Durante a deliberação, o relator e presidente da agência, Wadih Damous, destacou que a regulamentação exige dados fidedignos antes que qualquer norma seja redigida. A diretora Lenise Secchin solicitou a inclusão de itens específicos no edital para detalhar o funcionamento dos serviços, como prazos de atendimento, limites de procedimentos por período, formas de atendimento (presencial ou telessaúde), modalidades de contratação e a existência de fator moderador, termo que define valores adicionais pagos pelo usuário no momento da utilização do serviço.
Comitê técnico e indicações
Para analisar as contribuições e conduzir os estudos econômicos do setor, a ANS instituiu um comitê interno composto por servidores representantes das diretorias, conforme antecipado pelo JOTA. Os nomes indicados pelos diretores foram:
Diretoria de Fiscalização (DIFIS): Gustavo Junqueira e Alex Hurtado;
Diretoria de Normas e Habilitação das Operadoras (DIOPE): César Serra e Samy Martins;
Diretoria de Normas e Habilitação dos Produtos (DIPRO): Dominique Lourenço e Kátia Mantine;
Diretoria de Desenvolvimento Setorial (DIDES): Angélica Carvalho, Vladimir Ventura de Sousa, Andrei e Carlos Gustavo;
Presidência: Rafael Vinhas e Vitor Guimarães.

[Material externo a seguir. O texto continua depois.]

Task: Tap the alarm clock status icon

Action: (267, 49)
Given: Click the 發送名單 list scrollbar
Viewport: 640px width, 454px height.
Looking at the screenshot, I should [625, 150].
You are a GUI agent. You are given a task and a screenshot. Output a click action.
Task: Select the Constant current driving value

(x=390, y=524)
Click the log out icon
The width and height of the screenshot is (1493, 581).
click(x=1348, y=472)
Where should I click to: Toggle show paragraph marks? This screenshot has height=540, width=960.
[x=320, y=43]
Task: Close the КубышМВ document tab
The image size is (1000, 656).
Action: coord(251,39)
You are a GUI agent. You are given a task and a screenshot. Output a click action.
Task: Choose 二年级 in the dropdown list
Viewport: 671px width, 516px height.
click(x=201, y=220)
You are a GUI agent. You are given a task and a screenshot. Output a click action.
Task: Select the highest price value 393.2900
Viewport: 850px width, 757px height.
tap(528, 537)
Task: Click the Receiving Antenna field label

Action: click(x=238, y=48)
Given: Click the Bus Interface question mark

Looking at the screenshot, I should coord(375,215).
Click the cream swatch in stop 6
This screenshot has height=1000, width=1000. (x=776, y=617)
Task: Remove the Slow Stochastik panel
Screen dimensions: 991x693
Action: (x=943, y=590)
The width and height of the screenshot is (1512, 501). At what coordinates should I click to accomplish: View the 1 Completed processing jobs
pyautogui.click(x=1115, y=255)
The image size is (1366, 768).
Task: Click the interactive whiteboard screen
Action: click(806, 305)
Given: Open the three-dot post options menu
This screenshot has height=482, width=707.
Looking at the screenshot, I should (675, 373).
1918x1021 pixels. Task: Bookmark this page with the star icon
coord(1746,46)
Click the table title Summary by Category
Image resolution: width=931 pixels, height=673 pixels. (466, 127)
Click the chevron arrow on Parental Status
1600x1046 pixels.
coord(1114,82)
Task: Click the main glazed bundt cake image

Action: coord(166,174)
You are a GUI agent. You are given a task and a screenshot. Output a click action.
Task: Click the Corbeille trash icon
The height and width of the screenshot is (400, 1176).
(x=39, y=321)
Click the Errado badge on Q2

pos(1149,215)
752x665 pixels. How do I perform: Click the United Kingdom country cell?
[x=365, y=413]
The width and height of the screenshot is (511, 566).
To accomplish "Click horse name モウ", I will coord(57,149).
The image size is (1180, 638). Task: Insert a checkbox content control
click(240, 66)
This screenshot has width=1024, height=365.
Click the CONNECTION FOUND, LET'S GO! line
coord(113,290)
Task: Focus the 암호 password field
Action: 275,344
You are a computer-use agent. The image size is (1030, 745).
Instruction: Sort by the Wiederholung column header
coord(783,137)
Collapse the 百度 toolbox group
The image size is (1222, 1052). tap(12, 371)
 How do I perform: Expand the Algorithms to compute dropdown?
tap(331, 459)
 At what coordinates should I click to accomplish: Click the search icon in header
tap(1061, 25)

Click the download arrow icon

A Procuradoria Federal também designará um procurador exclusivo para prestar assessoria jurídica aos trabalhos do grupo. O nome ainda não foi definido.
Encerramento de sandbox regulatório
Durante a reunião, a diretoria também decidiu encerrar o sandbox regulatório voltado aos planos com cobertura exclusiva de consultas médicas eletivas e exames. O sandbox é um ambiente experimental que permite às empresas testarem modelos de negócio inovadores com supervisão e flexibilidade de regras vigentes.
A agência justificou o encerramento da proposta e a revogação da portaria correspondente por entender que a necessidade de regulamentar os cartões de desconto trouxe um novo cenário jurídico. Como os modelos de cartões podem ser distintos dos produtos testados no ambiente experimental, a diretoria optou por unificar os estudos. O objetivo é evitar que o crescimento desse mercado como alternativa de menor custo ocorra sem a devida padronização e segurança jurídica. Todos os encaminhamentos foram aprovados por unanimidade.